**DIRECTIONS**
**A.** In the text on CTX/NTZ versus CDDP, which grade 3-4 adverse event occurred at a higher rate in the CTX/NTZ group?
**B.** Summarize the text on CTX/NTZ versus CDDP in two sentences.
**C.** Proceed with the text on CTX/NTZ versus CDDP, starting after its final sentence.

**TEXT**
The overexpression of EGFR has been associated with an increased risk of both distant metastasis and radiation resistance (Cao et al., 2012; Sun et al., 2014). Hence, inhibiting EGFR may benefit affected patients by reducing the rate of distant metastasis and local-regional recurrence. In the present study, there was no significant difference in DMFS and LRFS between the CTX/NTZ group and the CDDP group. There are several potential explanations for this finding. First, the prognosis is worse in patients positive for EGFR expression than in those without (Cao et al., 2012; Sun et al., 2014). The rate of EGFR expression is high in NPC (Taheri-Kadkhoda et al., 2009; Zhang et al., 2015), and the improvements observed following treatment with CTX/NTZ might have been mitigated by the poorer prognosis reported in these patients. Second, several RCTs and meta-analyses have demonstrated that concurrent chemotherapy reduces the risk of both distant metastasis and local-regional recurrence in local-regionally advanced NPC (Lin et al., 2003; Lee et al., 2011; Blanchard et al., 2015; Yan et al., 2015). This reduced risk may have contributed to the negative results in the survival analysis. Moreover, induction chemotherapy has been demonstrated to improve both DMFS and LRFS (Song et al., 2015; Sun et al., 2016; Cao et al., 2017). Patients underwent induction therapy in five of the included trials, and the inclusion of these patients may have narrowed the effects of CTX/NTZ more than the effects of CDDP.

The present meta-analysis showed that fewer adverse events, including grade 3-4 anaemia, neutropenia, thrombocytopenia, and vomiting, occurred in the CTX/NTZ group. Therefore, to a certain degree, CTX/NTZ plus RT may be associated with better medication compliance among patients (Kong et al., 2015; Xu et al., 2015; Liao et al., 2016). However, the patients in the CTX/NTZ group, and especially those in the CTX group, experienced a higher rate of grade 3-4 skin rashes. Fortunately, these events are not severe enough to be life-threatening and are therefore less likely to result in the discontinuation of drug delivery (Bernier and Schneider, 2007; Curran et al., 2007). These side-effects frequently resolve after 3 months and do not cause long-term dysfunctions (Xu et al., 2015). Hence, CTX or NTZ may be an ideal alternative to CDDP in terms of adverse events.

**PROVIDED DATA**

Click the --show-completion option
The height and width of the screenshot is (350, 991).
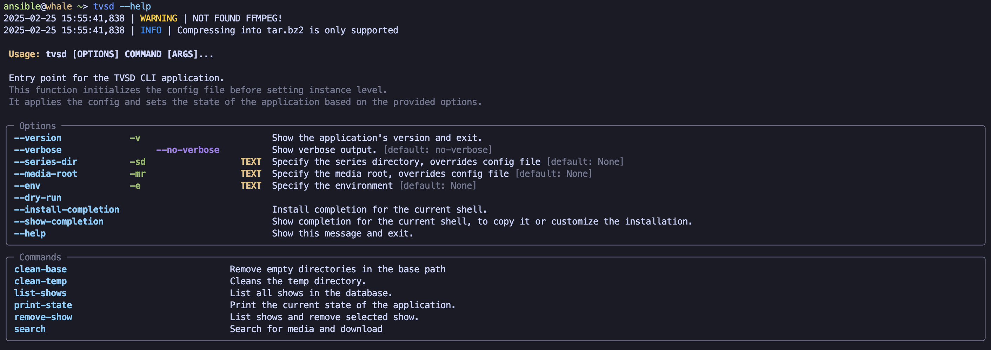pos(59,221)
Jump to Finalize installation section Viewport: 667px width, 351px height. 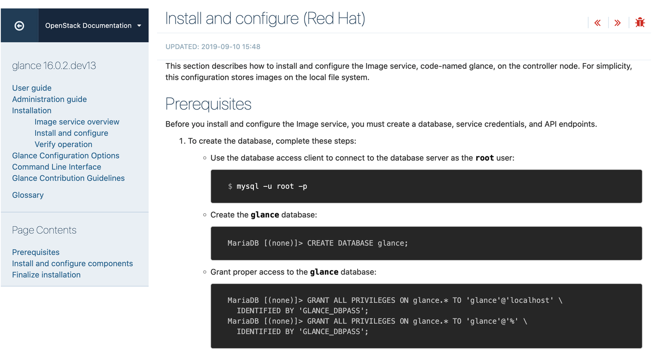click(x=46, y=274)
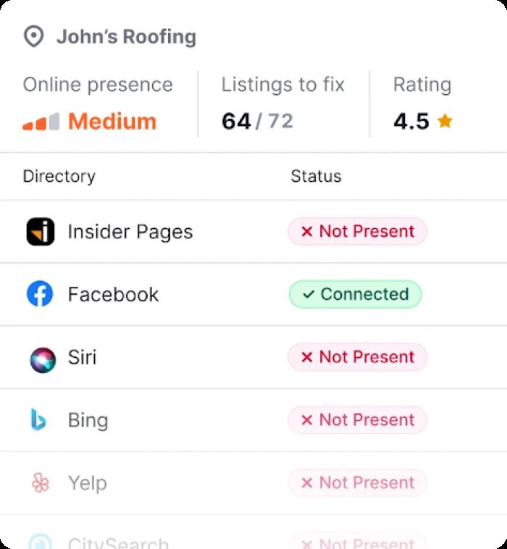Click the Siri logo icon
The height and width of the screenshot is (549, 507).
pyautogui.click(x=42, y=359)
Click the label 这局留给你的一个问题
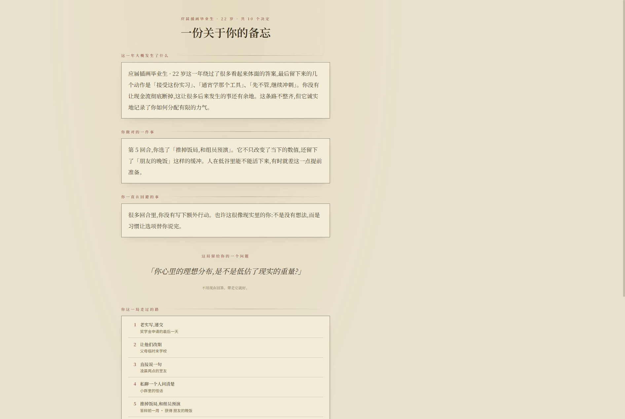Viewport: 625px width, 419px height. [225, 256]
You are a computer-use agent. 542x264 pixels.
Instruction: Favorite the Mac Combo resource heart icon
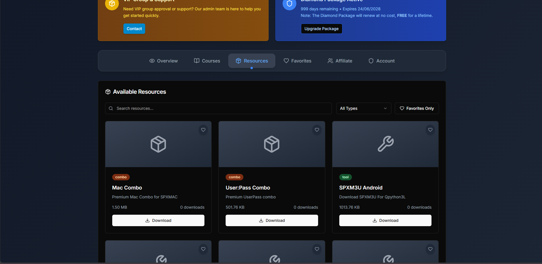[x=203, y=130]
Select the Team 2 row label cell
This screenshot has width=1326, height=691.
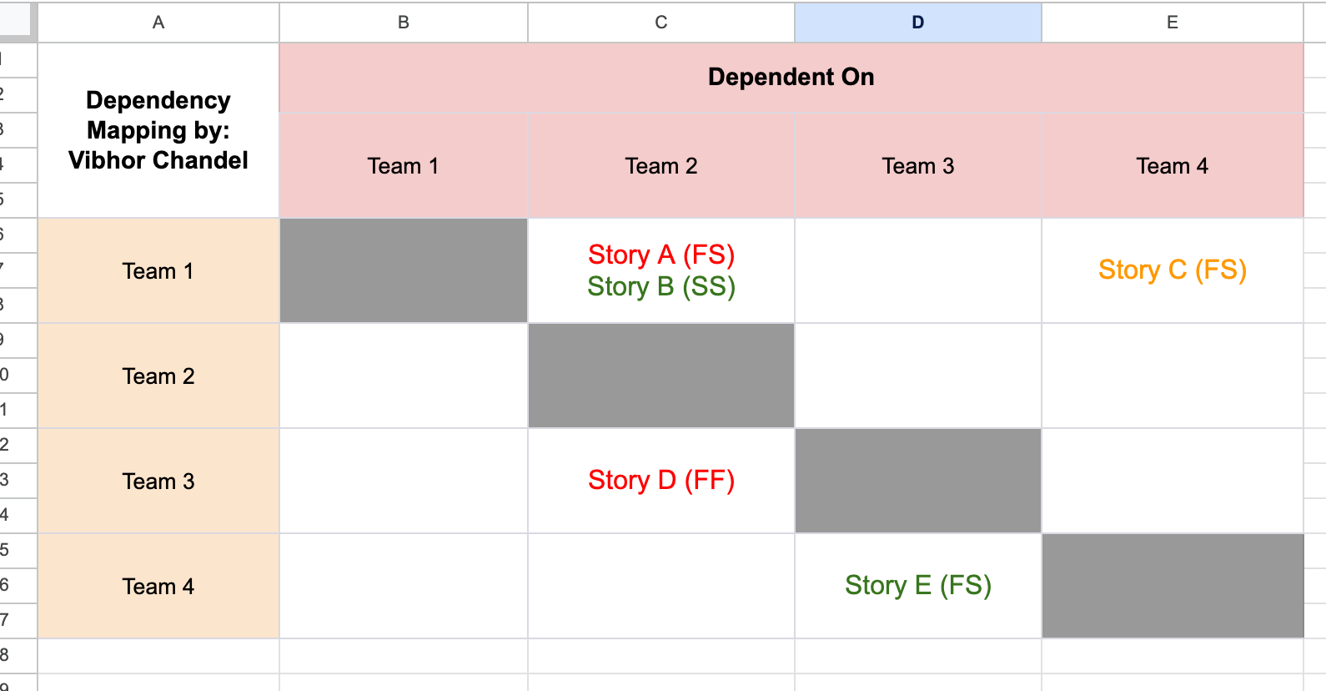pos(158,376)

**RESPONSE LIST**
**A.** Skin rashes occurred at a higher rate, especially in the CTX group.

**B.** The study found no significant difference in DMFS and LRFS between the CTX/NTZ and CDDP groups, possibly because of the poorer prognosis of EGFR-positive patients, the benefits of concurrent chemotherapy, and the use of induction chemotherapy in five of the included trials. CTX/NTZ caused fewer grade 3-4 anaemia, neutropenia, thrombocytopenia, and vomiting events but more grade 3-4 skin rashes, which are not life-threatening and tend to resolve, so CTX or NTZ may be an ideal alternative to CDDP in terms of adverse events.

**C.**
There are several limitations to our meta-analysis. First, because all information was extracted from publications and we lacked access to individual patient data, it is possible that publication, reporting or selection bias may have occurred. Second, four of the included studies were retrospective trials in which the patients met specific selection criteria, and this may have resulted in selection bias. Third, some of the studies did not directly provide HRs and 95% CIs for OS, DFS, LRFS or DMFS. Two authors of the current study independently extracted the missing HRs from survival curves, and disagreements were resolved by a third person. However, errors may have occurred.

In conclusion, the efficacy of and side effects associated with CTX/NTZ combined with RT indicated that this treatment may be an alternative regimen to standard CDDP concurrent with RT in patients with local-regionally advanced NPC, especially in patients who cannot tolerate or who refuse chemotherapy.. However, the high rate of grade 3-4 skin rash should not be ignored. Therefore, multicentre, prospective, randomized controlled clinical trials are needed to fully explore the usefulness of this treatment in this group of patients.

Conflict of interest

The authors declare they have no conflicts of interest.